### Text passage:
====

Short answer: HDR.
Do you like it? It has a kind of fantasy look doesn’t it? Somebody likes these types of photos because they are common on real estate web sites. They may be flashy and attention grabbing but they’re not real.
Long answer: The photograph has been tone mapped.
Tone mapping is a part of the HDR process. It’s the part that often produces strange results that look more like an illustration than a photograph. This one has too much local contrast, the shadows are too light and an “outlining” effect has been created by the HDR process. It might look good to some but it doesn’t look natural and misrepresents the actual appearance of the home.
Do you like this version better?
It’s a single exposure that was carefully processed in LightRoom to achieve a full dynamic range and to make the home look its best. This house will actually look like this on a nice afternoon.
(You can skip to the last paragraph if you don’t need a detailed explanation.)
It stands for High Dynamic Range. The interface between the human eye and the brain is remarkable. We can see an enormous range of bright and dark light values (known as dynamic range). When we stand in a room and look out a widow at a brightly lit scene, our brain rapidly re-processes the visual information so both the room and the outside scene look right. It’s so fast you can’t even catch your brain doing it (unless you step out of a darkened room into to a very bright day).
From the inception of photography in the 1830s, photographers have struggled with dynamic range because photographic materials are not so capable. So you get windows that are so bright that no detail is visible, lights that blow out everything around them, or rooms that are so dark that almost nothing is visible.
Digital photography has turned this big problem into a small one. Digital sensors are no more capable of handling a high dynamic range than were the most modern films (probably even less so) but electronic processing is much more versatile than chemical processing.

====

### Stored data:

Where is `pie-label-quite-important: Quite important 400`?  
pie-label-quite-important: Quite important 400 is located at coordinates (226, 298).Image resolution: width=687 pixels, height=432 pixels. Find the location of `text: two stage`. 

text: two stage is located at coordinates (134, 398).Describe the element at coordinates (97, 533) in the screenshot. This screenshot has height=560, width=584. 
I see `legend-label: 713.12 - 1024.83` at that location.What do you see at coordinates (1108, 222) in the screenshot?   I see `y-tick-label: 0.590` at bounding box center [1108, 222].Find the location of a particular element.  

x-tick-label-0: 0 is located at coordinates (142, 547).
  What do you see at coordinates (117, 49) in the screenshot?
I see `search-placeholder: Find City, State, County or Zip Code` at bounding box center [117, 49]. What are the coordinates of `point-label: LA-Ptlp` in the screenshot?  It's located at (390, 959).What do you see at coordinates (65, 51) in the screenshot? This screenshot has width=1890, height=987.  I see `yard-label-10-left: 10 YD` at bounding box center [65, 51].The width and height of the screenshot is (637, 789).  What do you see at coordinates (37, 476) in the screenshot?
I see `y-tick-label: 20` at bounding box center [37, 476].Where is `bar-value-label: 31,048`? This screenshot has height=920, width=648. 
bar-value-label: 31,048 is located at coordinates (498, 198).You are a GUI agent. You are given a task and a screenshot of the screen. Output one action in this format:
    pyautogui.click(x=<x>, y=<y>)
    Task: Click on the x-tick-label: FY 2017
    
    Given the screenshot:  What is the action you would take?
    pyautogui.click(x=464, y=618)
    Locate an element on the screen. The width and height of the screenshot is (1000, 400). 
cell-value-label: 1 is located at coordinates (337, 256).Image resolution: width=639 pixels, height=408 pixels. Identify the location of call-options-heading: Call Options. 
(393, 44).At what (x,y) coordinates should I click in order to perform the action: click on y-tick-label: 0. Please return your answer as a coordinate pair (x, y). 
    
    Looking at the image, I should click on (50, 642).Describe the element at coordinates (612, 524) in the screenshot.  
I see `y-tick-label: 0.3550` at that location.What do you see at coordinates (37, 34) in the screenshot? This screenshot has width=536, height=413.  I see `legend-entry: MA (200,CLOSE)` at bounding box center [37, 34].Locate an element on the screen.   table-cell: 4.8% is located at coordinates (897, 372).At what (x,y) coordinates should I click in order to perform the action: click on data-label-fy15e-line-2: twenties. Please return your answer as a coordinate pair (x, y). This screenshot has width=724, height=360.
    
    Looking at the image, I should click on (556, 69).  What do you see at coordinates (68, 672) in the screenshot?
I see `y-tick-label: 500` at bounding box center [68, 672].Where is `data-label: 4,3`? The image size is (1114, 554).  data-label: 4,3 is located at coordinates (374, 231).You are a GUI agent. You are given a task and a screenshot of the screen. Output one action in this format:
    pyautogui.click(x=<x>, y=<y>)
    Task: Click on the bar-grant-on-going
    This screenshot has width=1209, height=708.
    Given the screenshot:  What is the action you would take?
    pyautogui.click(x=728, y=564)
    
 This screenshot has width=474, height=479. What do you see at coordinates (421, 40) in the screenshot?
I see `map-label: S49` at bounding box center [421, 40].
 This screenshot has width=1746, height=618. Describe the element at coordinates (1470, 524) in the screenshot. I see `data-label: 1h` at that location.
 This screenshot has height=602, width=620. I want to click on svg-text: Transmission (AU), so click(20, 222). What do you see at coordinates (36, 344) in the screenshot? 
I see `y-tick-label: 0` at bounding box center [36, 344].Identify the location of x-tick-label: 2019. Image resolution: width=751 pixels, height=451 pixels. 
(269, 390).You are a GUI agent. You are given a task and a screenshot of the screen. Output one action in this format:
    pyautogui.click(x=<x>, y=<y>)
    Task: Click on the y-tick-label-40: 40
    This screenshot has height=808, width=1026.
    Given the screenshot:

====

### Using the information:
A – In the text on HDR photography, what does HDR stand for?
B – Extend the text on HDR photography, picking up after its final sentence.

### Answers:
A – High Dynamic Range.

B –
HDR was the first attempt to use computer software to automatically combine image data from several different exposures of the same scene. It is capable of remarkable results. It is also capable of remarkably unrealistic, even surreal, results. It is this second type that I see far too often. HDR also tends to degrade image quality and flatten out overall contrast (lights are too dark and darks are too light) while increasing local contrast.
Instead of HDR, I usually use a newer technique known as Exposure Fusion. Simply stated, Exposure Fusion takes the same set of bracketed exposures that HDR uses and combines them into one image. It automatically blends exposures much like photographers have been doing by hand in PhotoShop for several years except it does it in much more sophisticated manner that is not possible by hand. This results in beautifully natural images that don’t look overdone at all. And the process does not degrade image quality. It improves it. Look at the photograph below. There are no unnaturally dark shadows, the outdoor part of the image looks good and the lightbulbs have detail rather than being overwhelming bright blobs. It looks much like it would look if you were in the room. That’s the goal – make the room look normal and attractive. That’s why I use EF instead of HDR.